Общественные настроения были не только реалистичны в оценке ситуации, сложившейся в чиновном мире, но даже конструктивны в способах ее разрешения. М.Я. фон Фок писал о столичных разговорах: «Виновные будут постоянно повторять один и тот же припев: «Дайте нам обеспеченное положение, соответствующее той службе, какую от нас требуют, и тогда удвойте строгость во всем, что касается точности исполнения наших обязанностей». В то же время всеми понималось, что средств для повышения окладов в государственной росписи нет, поэтому выдвигались идеи, как найти средства (обложить 10 %-м сбором пенсии свыше 1000 руб., увеличить судебные пошлины, взыскивать налог с отдельных видов земельных пожалований и др.)[285].
● ● ● ● ● ● ●
Условие задания » Переведите на английский язык предложение из отрывка об общественных настроениях: «Общественные настроения были не только реалистичны в оценке ситуации, сложившейся в чиновном мире, но даже конструктивны в способах ее разрешения». Листинг взят из другого источника.

Фрагмент данных »
● ● ● ● ● ● ●
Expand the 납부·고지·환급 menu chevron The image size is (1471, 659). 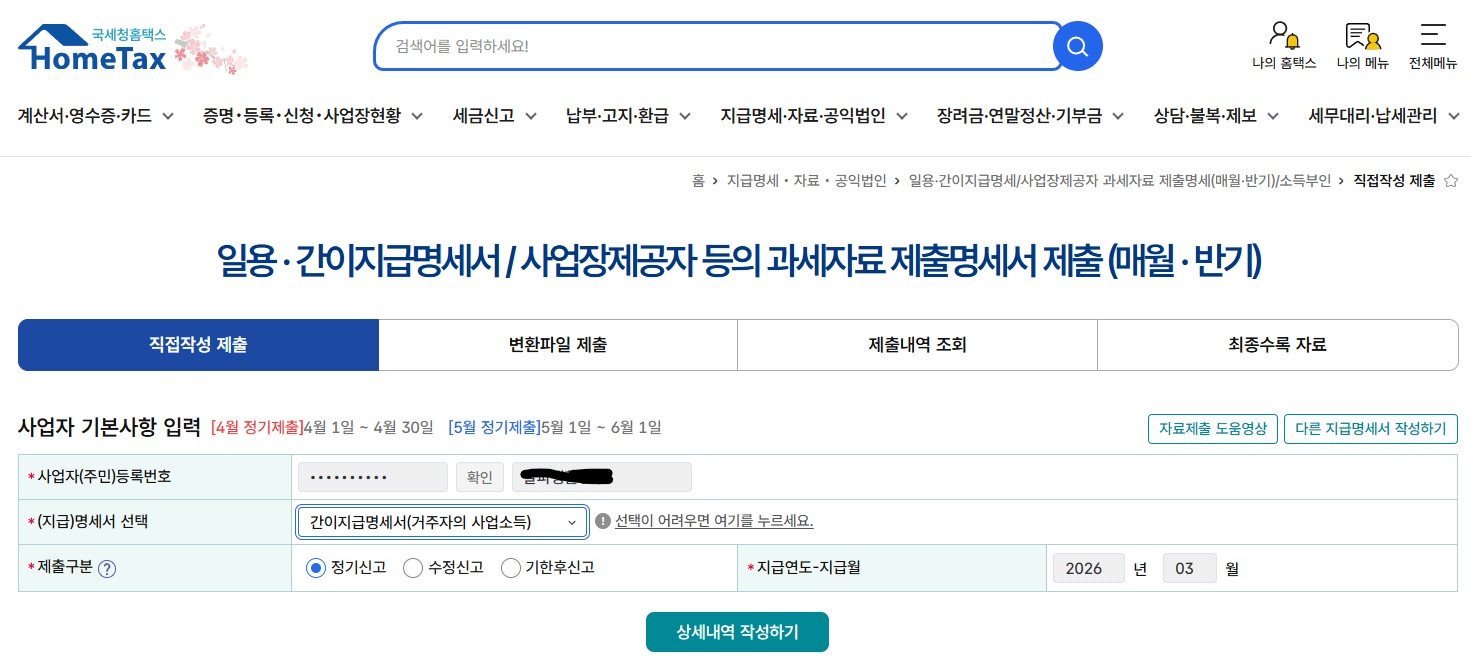(685, 115)
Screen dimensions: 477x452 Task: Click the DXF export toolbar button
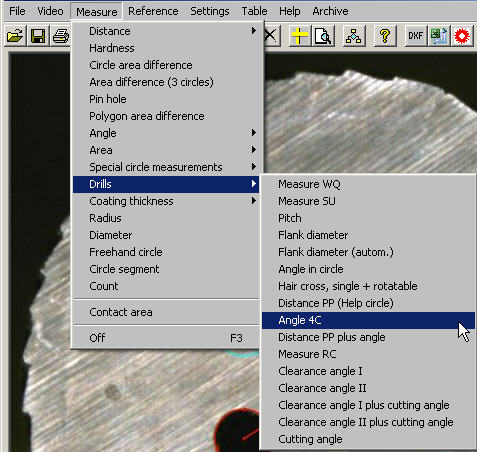[x=415, y=36]

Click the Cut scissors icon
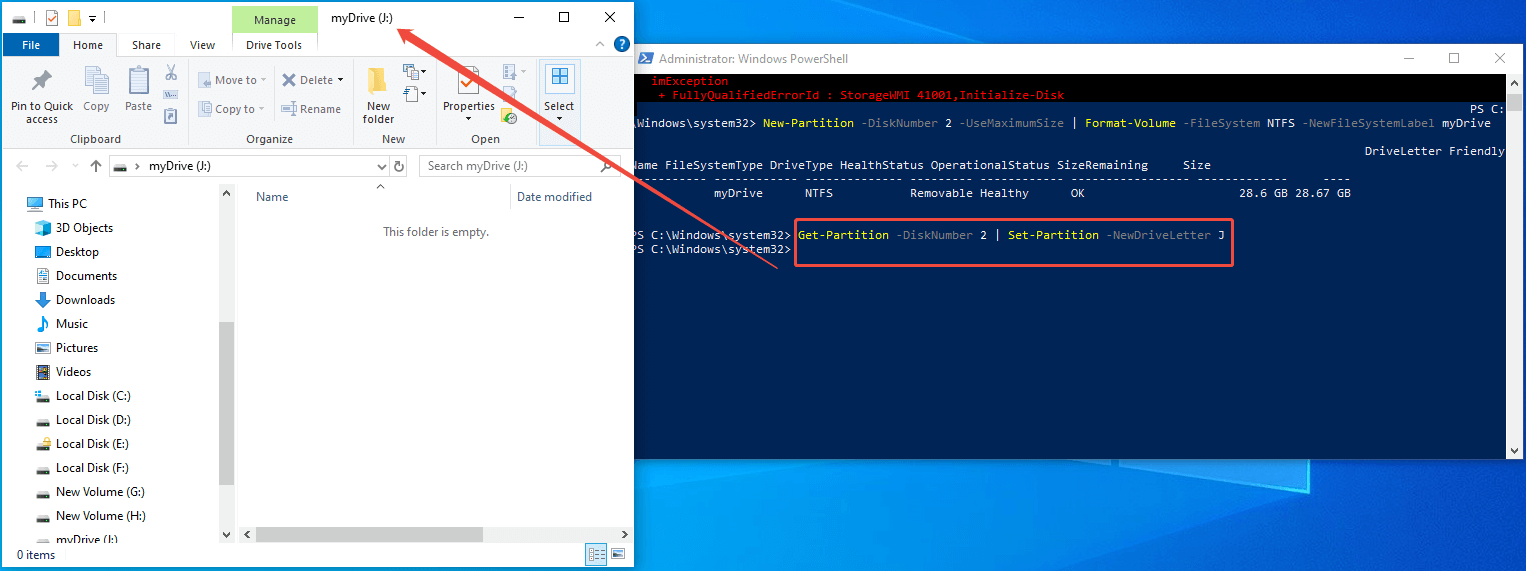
● ● ● ● ● ● ●
Решение задания » Public sentiment was not only realistic in assessing the situation that had developed in the bureaucratic world, but even constructive in its ways of resolving it.